§ **Text excerpt**

Marshalls nuclear issues muted

Last Updated on Monday, 2 September 2013 05:41

Nuclear-test-remembrance-Majuro-March-1,-2012-2By Giff Johnson

In its campaign to garner support for a proposed Majuro Declaration on Climate Leadership at this week’s Pacific Islands Forum summit in Majuro, the Marshall Islands government has back-burnered its long-standing concerns about unmet compensation, medical care, and clean up needs stemming from the United States nuclear testing program at Bikini and Enewetak. This doesn’t mean there isn’t an effort going into securing language on the nuclear issue in the closing communiqué that will be issued Thursday this week after the leaders’ retreat. But while the U.S. nuclear legacy remains an important outstanding problem in the US-Marshall Islands relationship, it won’t be a major item on the Forum’s agenda.

In fact, every year since the Forum meeting in Papua New Guinea in 1995, the communiqué has contained a section recognizing the “special circumstances pertaining to the continued presence of radioactive contaminants in the Republic of the Marshall Islands.” It has also called “on the United States of America to live up to its full obligations on the provision of adequate compensation and commitment to its responsibility for the safe resettlement of displaced populations, including full restoration to economic productivity and human enjoyment of all affected areas.”

Last year’s Forum communiqué, adopted in the Cook Islands, updated the sentiment of support from the region by including a sentence about the planned presentation of a United Nations Special Rapporteur’s report to the UN Human Rights Council in Geneva the month after the August Forum Leaders’ meeting.

The 19-page Special Rapporteur’s report on the Marshall Islands, issued in September 2012, was groundbreaking because it offered one of the first independent evaluations of the nuclear test legacy in the Marshall Islands. Generally, commentary on the US nuclear testing program takes either the US government’s view or is vehemently critical. The dispassionate appraisal by Special Rapporteur Calin Georgescu lends significant credibility to the report. In actuality, any independent review of the US nuclear testing will be critical because of the US government’s actions in relocating at whim islanders who were its wards under the UN Trusteeship Agreement, exposing them to nuclear test fallout, covering up reports about fallout exposure, repeatedly re-exposing islanders to radioactive environments that American scientists declared safe, and declaring as “full and final” a compensation settlement that was negotiated in bad faith and is clearly inequitable when contrasted with the compensation system accorded American “Downwinders” who lived near the US nuclear test site in Nevada.

§ **Brief 1**
Copy the part of the article on Marshall Islands nuclear issues between "Last year’s Forum" and "Forum Leaders’ meeting.", inclusive.
§ **Brief 2**
Summarize the article on Marshall Islands nuclear issues in two sentences.

§ **Data extract**

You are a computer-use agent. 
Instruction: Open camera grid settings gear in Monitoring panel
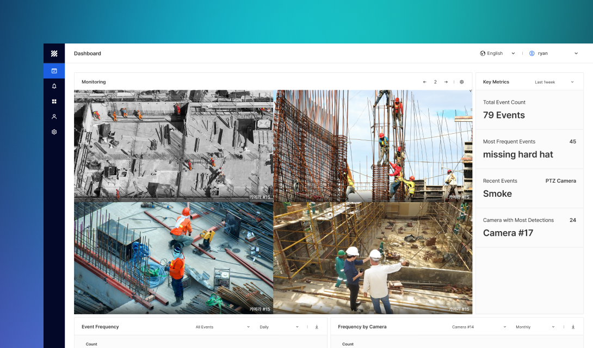pyautogui.click(x=461, y=82)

§ **Answer space 1**
Last year’s Forum communiqué, adopted in the Cook Islands, updated the sentiment of support from the region by including a sentence about the planned presentation of a United Nations Special Rapporteur’s report to the UN Human Rights Council in Geneva the month after the August Forum Leaders’ meeting.

§ **Answer space 2**
To seek support for a proposed Majuro Declaration on Climate Leadership at the Pacific Islands Forum summit in Majuro, the Marshall Islands government has set aside its long-standing concerns about unmet compensation, medical care, and cleanup from the U.S. nuclear testing at Bikini and Enewetak, so the issue will not be a major item on the Forum's agenda. Every year since 1995, the Forum communiqué has recognized the radioactive contamination in the Marshall Islands and called on the United States to meet its obligations, and a UN Special Rapporteur's report issued in September 2012 offered one of the first independent evaluations of the nuclear test legacy.